Par courriel du 15 septembre 2020, la DGEJ a informé la juge de paix qu’P.________ avait transmis un courriel intitulé « Alerte enfant pris en otage » à un certain nombre de destinataires et annoncé vouloir diffuser ce type de courriel quotidiennement avec des photos ou vidéos de F.________.
Egalement le 15 septembre 2020, le Centre départemental de la solidarité de Gex a rendu un rapport d’évaluation des conditions de vie et d’accueil de F.________ chez son père aux termes duquel il a conclu, après une visite au domicile d’P.________ le 10 septembre 2020, que le logement de l’intéressé était adapté à l’accueil d’un enfant, que le père exprimait sa disponibilité et son investissement auprès de son fils, que malgré les antécédents de conflit parental, celui-ci développait peu les difficultés relationnelles avec G.________ et que sa manière de préserver F.________ de ce conflit était de revendiquer sa place auprès de son fils et d’insister sur l’importance qu’il accordait à la relation père-fils pour le bon développement de son enfant.
Toujours le 15 septembre 2020, le Président de la Chambre des curatelles a rappelé au conseil d’P.________ que, s’agissant de la procédure conduite devant un tribunal d’arrondissement, la Chambre des curatelles n’avait aucune compétence pour intervenir et n’était pas autorité de surveillance pour cette instance.

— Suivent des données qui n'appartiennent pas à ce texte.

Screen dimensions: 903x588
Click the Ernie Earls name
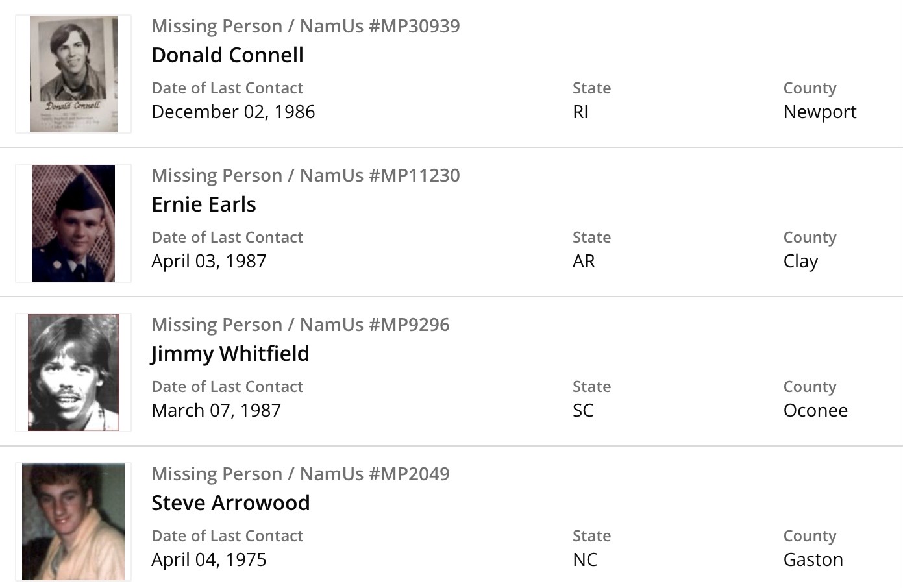pos(203,204)
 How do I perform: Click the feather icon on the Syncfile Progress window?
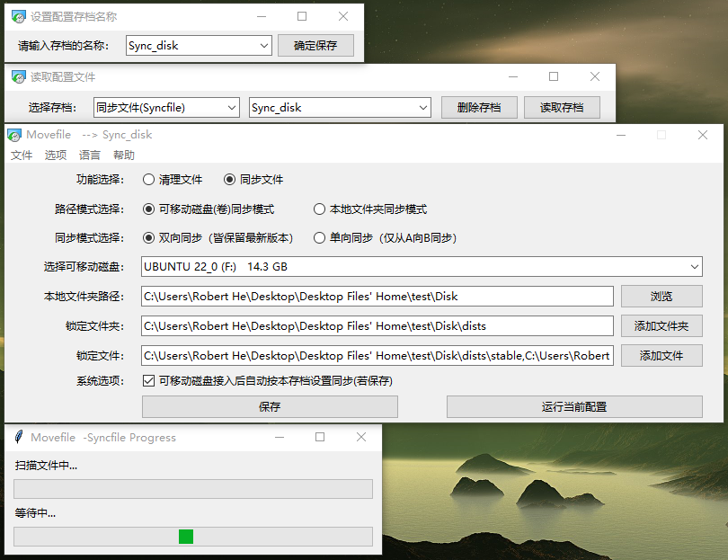pyautogui.click(x=20, y=437)
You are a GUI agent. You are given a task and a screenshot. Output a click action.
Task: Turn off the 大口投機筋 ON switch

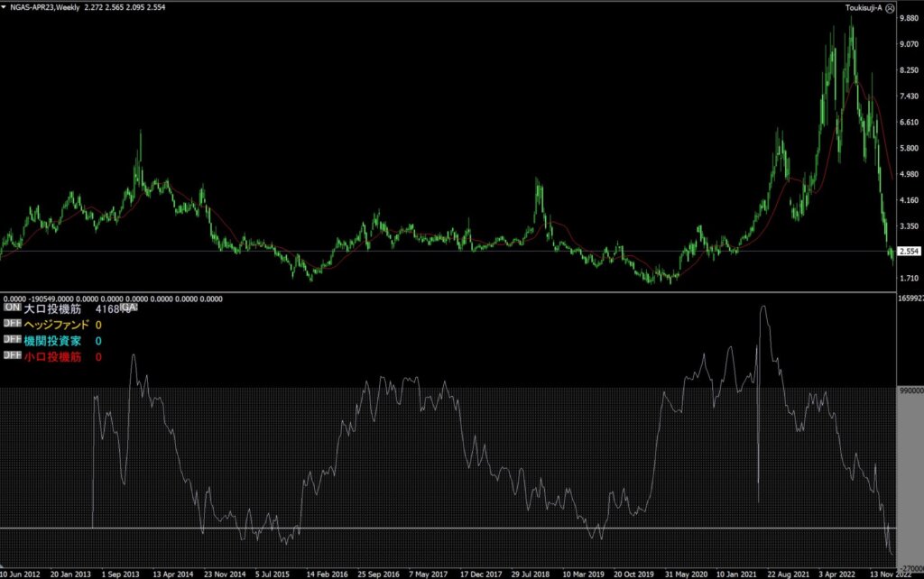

S’agissant en revanche de la procédure devant les juges et justices de paix, elle pouvait effectivement être compétente pour traiter un déni de justice. Dès lors toutefois que le courrier du 10 septembre 2020 comportait un recours conditionnel sur ce point, pour le cas où le juge de paix n’aurait pas procédé, la Chambre des curatelles ne pouvait entrer en matière (ATF 134 III 332) et il lui appartenait de déposer formellement un tel recours s’il souhaitait qu’il soit traité, notamment si la procédure devant la juge de paix n’avait pas avancé depuis le dépôt de son courrier.
Par courrier du 28 septembre 2020, le conseil d’P.________ a notamment reproché à [...], en référence au courrier précité du SPJ à l’autorité de protection du 15 septembre 2020, d’avoir fait porter l’évaluation rapportée le 1er avril 2020 sur la modification du droit de visite et non sur l’octroi de la garde alternée à laquelle le père avait conclu.

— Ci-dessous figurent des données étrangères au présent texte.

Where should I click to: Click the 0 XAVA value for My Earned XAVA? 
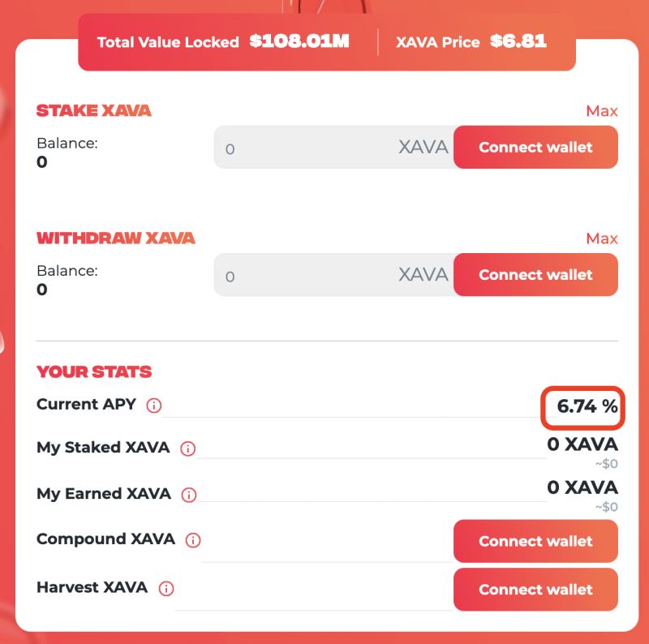(582, 487)
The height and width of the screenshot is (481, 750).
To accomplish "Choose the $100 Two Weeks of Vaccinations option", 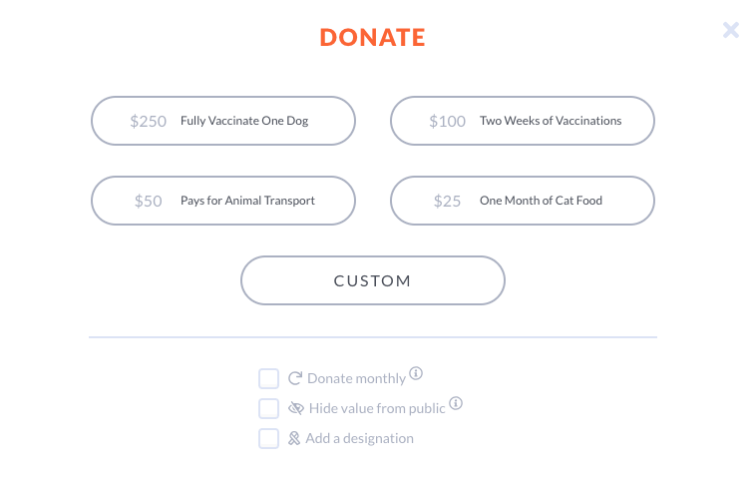I will pyautogui.click(x=522, y=121).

Par courrier du 29 septembre 2020, [...], Directrice générale de la DGEJ, a informé la justice de paix qu’elle était à nouveau alertée par le comportement d’P., qui continuait à envoyer quotidiennement à des personnes non concernées par la situation, dont des journalistes, des courriels, photos et vidéos mettant en avant l’histoire de son fils, ce qui n’était pas dans l’intérêt de l’enfant dont le droit à l’image devait être préservé. Dans ces conditions et compte tenu de la prochaine audience, il convenait que les devoirs d’P. lui soient rappelés et que G.________ en soit informée, en tant que détentrice exclusive de l’autorité parentale sur F.________, afin d’agir, le cas échéant, selon les voies légales en matière de protection de la personnalité.
Par eFax du 1er octobre 2020, le conseil d’P.________ a informé l’autorité de protection que son mandant ne serait pas présent lors de la prochaine séance et qu’il développerait personnellement les arguments de l’intéressé.
Par eFax du même jour, le conseil de G.________ a noté que l’absence d’P.________ à une audience qu’il réclamait à corps et à cris depuis des mois ne manquait pas de surprendre et qu’il n’appartenait pas au conseil de l’intéressé de se positionner sur les besoins, envies et capacités de son mandant à gérer et organiser son droit de visite sur le fils des parties. Faute de comparution personnelle d’P.________ à l’audience, celle-ci n’aurait aucun raison d’être maintenue.
Toujours par eFax du 1er octobre 2020, la juge de paix, observant que le conseil d’P.________ ne faisait valoir aucun motif de dispense, a refusé la dispense de comparution personnelle de l’intéressé à l’audience du 2 octobre 2020 à laquelle il avait été cité à comparaître personnellement par décision de mesures superprovisionnelles du 2 juillet 2020. Elle lui rappelait par ailleurs qu’en procédure de fixation des relations personnelles, les deux parents devaient être entendus sur les modalités à gérer et à organiser ces visites. Me Stéphane Riand lui a répondu qu’il serait personnellement présent à l’audience et qu’il inviterait son mandant à comparaître le 2 octobre 2020.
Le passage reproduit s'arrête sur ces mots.